A clear majority of committee members foresee another quarter-point increase this year, to a range between 5.5% and 5.75%. In addition, rates are now projected to drop just 50 basis points in 2024, rather than the full 1% forecast at the June meeting.
Fed Chair Jerome Powell stated explicitly in his post-meeting press conference that the central bank is "prepared to raise rates further" if data warrants while emphasizing that rates are likely to stay high for longer.
Benchmark 10-year Treasury yields leapt to a 16-year high above 4.66% on the rate view, pressuring gold by increasing the opportunity costs for holding it instead of bonds as a safe-haven asset.

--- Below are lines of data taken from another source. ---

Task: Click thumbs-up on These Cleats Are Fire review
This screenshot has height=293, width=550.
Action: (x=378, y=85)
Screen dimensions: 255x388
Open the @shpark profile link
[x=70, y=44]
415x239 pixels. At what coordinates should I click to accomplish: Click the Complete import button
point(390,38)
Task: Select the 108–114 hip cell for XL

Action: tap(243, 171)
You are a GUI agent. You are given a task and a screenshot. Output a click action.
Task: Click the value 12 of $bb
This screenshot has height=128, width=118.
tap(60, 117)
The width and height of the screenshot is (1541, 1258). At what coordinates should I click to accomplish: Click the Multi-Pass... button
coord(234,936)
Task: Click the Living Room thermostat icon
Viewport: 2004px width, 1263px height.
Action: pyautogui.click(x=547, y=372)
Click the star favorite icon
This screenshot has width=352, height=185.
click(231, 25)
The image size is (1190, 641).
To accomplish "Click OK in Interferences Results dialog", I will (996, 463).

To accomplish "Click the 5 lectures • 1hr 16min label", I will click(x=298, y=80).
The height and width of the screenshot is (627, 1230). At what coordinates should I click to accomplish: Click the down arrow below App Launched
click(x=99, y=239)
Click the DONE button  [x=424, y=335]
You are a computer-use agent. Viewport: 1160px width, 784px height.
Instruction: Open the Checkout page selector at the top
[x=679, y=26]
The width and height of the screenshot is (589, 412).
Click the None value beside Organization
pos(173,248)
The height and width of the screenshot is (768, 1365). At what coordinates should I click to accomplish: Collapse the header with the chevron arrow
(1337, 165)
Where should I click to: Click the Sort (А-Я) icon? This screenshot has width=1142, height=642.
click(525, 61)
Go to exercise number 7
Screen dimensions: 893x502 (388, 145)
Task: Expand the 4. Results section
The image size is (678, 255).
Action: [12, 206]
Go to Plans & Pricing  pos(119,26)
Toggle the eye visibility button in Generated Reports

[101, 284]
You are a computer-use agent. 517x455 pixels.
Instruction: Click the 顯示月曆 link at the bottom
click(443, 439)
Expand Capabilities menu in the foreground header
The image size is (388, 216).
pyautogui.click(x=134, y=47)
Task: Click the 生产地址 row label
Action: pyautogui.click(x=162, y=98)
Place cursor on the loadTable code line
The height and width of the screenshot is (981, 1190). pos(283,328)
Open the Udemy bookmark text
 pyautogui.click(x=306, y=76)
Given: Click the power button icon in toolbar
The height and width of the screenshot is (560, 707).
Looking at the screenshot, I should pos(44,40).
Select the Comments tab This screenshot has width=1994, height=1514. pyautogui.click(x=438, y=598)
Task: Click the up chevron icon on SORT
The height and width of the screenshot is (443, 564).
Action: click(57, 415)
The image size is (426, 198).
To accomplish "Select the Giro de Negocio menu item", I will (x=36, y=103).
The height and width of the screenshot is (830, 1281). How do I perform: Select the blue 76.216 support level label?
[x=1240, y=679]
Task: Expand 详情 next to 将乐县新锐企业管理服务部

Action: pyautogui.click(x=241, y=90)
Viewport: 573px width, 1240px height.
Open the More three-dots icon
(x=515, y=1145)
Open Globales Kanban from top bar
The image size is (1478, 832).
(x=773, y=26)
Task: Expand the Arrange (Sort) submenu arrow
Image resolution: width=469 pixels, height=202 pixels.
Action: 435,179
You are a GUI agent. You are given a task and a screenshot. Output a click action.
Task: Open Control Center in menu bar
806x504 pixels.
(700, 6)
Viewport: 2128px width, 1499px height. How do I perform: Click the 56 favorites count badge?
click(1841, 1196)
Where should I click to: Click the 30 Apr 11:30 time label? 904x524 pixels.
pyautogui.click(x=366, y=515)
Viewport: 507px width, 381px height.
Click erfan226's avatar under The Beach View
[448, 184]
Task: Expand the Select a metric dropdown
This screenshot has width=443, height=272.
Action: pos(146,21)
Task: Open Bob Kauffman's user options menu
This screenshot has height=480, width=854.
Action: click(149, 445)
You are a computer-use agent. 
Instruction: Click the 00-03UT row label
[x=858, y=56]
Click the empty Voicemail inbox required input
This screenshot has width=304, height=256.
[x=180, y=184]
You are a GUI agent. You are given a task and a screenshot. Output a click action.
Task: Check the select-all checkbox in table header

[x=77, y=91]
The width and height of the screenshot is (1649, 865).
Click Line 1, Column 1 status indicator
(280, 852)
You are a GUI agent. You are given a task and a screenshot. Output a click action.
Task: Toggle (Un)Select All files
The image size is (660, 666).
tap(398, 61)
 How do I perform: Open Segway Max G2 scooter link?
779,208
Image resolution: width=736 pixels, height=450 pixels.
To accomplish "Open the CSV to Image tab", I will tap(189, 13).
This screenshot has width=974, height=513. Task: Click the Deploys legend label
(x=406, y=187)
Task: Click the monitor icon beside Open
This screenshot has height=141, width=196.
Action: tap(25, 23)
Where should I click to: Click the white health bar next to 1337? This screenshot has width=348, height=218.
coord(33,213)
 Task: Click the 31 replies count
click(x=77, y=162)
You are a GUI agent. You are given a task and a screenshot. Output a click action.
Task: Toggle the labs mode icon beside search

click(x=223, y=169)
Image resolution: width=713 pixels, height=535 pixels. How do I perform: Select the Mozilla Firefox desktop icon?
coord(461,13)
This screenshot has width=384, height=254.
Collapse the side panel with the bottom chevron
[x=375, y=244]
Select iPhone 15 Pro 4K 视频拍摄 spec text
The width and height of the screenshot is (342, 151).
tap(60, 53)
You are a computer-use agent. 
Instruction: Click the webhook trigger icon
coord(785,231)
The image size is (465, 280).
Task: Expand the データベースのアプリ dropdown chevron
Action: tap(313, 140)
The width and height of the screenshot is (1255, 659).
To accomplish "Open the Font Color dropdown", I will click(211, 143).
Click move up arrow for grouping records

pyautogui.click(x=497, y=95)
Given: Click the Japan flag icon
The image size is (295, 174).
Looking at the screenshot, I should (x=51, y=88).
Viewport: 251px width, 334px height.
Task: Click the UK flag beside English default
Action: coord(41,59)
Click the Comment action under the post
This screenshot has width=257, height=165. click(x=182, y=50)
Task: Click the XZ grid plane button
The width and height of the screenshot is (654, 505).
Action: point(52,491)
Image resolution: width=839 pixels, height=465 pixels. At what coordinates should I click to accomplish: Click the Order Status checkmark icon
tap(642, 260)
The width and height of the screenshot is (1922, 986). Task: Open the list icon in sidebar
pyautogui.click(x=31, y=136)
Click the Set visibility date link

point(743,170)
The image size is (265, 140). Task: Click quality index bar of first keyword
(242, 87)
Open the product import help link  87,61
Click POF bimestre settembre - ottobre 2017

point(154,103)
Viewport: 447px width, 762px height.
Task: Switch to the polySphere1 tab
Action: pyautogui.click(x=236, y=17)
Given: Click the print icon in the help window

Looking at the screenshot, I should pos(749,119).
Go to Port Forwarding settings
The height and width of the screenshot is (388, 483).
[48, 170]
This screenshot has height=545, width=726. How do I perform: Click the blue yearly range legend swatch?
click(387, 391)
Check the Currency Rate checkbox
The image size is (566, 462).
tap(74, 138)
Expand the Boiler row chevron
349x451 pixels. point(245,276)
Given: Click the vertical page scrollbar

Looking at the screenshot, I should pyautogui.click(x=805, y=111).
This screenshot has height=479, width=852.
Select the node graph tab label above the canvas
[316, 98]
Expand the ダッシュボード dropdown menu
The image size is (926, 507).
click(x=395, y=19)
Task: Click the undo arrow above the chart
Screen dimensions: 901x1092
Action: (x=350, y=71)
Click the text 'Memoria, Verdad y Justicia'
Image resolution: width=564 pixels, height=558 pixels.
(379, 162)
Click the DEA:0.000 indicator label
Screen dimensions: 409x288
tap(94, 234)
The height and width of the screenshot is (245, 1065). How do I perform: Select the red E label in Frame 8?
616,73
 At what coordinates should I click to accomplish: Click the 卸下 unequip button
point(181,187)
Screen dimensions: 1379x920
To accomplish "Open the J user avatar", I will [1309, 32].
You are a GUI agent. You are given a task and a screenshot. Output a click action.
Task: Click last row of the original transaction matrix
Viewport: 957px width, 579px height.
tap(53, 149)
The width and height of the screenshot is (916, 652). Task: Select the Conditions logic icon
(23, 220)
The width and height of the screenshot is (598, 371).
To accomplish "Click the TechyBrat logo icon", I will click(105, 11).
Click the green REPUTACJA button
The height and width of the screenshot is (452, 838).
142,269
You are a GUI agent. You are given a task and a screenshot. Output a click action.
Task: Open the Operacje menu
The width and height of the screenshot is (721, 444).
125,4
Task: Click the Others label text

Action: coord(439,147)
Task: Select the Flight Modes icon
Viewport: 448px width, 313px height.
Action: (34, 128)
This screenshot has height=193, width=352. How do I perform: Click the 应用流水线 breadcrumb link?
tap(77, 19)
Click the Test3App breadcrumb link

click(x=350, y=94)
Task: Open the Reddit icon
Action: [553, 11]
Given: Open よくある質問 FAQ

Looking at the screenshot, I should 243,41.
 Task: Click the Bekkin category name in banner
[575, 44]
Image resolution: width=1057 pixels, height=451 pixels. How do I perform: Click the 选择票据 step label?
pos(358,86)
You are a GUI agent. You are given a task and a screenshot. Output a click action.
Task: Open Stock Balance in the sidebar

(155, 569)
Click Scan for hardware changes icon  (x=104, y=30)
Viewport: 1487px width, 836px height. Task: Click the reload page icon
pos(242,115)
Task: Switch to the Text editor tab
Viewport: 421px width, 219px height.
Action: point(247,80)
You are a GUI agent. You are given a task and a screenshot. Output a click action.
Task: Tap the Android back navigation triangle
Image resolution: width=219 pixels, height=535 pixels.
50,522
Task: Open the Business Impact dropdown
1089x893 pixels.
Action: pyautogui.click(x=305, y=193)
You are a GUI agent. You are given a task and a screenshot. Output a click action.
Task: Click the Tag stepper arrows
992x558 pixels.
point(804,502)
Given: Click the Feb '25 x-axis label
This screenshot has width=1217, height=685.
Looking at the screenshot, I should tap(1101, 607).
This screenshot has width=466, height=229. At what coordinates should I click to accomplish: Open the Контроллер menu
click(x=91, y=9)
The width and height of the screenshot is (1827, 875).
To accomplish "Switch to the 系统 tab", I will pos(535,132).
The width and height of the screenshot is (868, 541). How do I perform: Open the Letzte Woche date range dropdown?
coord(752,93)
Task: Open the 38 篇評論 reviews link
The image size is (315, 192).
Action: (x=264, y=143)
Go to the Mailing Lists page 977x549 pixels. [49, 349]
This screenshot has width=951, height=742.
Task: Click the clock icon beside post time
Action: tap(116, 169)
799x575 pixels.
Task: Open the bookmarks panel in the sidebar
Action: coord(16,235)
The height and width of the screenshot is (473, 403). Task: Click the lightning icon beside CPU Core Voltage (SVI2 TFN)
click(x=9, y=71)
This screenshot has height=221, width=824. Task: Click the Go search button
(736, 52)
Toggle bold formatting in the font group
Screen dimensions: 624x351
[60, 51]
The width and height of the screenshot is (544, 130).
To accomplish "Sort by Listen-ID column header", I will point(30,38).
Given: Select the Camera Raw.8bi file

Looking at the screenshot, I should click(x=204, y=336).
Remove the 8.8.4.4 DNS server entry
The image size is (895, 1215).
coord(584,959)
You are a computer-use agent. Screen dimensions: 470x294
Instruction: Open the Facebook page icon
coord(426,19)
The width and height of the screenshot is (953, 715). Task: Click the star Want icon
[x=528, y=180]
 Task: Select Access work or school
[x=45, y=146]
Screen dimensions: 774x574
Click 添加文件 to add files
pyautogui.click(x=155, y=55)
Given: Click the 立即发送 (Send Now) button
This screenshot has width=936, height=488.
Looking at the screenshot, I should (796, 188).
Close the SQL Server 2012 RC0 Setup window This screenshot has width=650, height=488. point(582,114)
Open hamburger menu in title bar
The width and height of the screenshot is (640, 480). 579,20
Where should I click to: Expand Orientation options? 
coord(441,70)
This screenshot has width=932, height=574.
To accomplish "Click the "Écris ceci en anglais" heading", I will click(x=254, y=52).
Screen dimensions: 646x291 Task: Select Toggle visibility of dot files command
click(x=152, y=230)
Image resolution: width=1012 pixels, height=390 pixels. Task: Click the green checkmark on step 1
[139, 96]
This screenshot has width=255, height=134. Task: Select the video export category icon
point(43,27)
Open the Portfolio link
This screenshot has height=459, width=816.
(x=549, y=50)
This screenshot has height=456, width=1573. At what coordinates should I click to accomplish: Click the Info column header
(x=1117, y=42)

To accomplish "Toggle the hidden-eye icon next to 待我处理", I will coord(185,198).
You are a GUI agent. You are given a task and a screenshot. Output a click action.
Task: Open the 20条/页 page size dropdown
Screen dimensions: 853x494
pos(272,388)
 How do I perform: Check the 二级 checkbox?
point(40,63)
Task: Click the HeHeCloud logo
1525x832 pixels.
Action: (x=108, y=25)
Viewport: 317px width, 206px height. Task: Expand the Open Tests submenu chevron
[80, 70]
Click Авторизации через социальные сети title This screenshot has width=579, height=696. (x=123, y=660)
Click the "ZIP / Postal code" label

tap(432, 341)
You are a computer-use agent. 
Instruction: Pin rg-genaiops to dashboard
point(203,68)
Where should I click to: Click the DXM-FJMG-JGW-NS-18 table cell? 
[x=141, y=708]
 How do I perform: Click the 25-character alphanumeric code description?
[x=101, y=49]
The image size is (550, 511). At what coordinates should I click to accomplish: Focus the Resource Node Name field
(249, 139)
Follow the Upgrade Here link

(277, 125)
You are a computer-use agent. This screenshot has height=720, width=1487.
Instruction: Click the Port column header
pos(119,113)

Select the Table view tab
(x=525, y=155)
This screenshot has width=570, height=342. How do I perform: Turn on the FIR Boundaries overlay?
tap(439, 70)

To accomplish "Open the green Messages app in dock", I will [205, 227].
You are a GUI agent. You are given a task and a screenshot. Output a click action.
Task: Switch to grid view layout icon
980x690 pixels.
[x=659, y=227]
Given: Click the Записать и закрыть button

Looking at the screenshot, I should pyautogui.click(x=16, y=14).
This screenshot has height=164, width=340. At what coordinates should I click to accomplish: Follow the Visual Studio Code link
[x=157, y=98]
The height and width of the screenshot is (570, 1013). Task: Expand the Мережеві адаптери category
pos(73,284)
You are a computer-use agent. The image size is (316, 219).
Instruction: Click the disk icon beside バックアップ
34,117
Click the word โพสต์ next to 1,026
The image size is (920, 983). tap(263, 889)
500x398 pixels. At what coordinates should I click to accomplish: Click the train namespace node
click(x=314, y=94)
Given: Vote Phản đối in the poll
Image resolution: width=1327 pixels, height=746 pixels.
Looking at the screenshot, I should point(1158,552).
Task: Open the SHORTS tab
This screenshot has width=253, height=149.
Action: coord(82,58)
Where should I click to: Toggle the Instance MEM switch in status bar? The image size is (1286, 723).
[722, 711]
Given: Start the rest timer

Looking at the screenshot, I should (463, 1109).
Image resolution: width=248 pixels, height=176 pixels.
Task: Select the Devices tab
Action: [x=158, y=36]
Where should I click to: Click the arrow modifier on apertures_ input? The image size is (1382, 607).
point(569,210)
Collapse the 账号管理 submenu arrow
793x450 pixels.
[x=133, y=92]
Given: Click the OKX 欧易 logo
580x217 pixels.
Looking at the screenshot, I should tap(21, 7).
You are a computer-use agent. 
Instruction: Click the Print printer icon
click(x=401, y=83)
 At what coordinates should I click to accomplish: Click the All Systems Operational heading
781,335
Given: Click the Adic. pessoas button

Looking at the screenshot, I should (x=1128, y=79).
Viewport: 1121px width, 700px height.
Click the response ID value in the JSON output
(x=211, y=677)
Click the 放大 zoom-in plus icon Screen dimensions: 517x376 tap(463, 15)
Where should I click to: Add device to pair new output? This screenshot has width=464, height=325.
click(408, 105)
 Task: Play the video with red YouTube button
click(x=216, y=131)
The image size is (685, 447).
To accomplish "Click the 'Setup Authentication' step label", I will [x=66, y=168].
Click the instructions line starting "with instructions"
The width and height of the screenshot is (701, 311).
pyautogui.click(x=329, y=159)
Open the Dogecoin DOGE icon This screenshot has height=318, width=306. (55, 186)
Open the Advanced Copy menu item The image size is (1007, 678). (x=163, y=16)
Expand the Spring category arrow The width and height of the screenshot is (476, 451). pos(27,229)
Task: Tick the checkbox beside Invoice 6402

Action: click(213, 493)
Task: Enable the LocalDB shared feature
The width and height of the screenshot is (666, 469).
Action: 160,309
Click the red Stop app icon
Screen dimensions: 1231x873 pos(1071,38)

Tracking higher with yields, the dollar rallied to a six-month high against major rivals on expectations interest rates may remain elevated well into next year. A stronger dollar weighs on gold by making it pricier in other currencies, limiting overseas demand.
The other precious metals were also lower, with silver sliding 0.6% while platinum and palladium dropped 1.9% and 0.9%, respectively.
At the Comex close: December gold lost $27.50 to $1,939.60; December silver slid 15 cents to $23.69; October platinum shed $17.70 to $924; and December palladium fell $11.80 to $1,269 an ounce.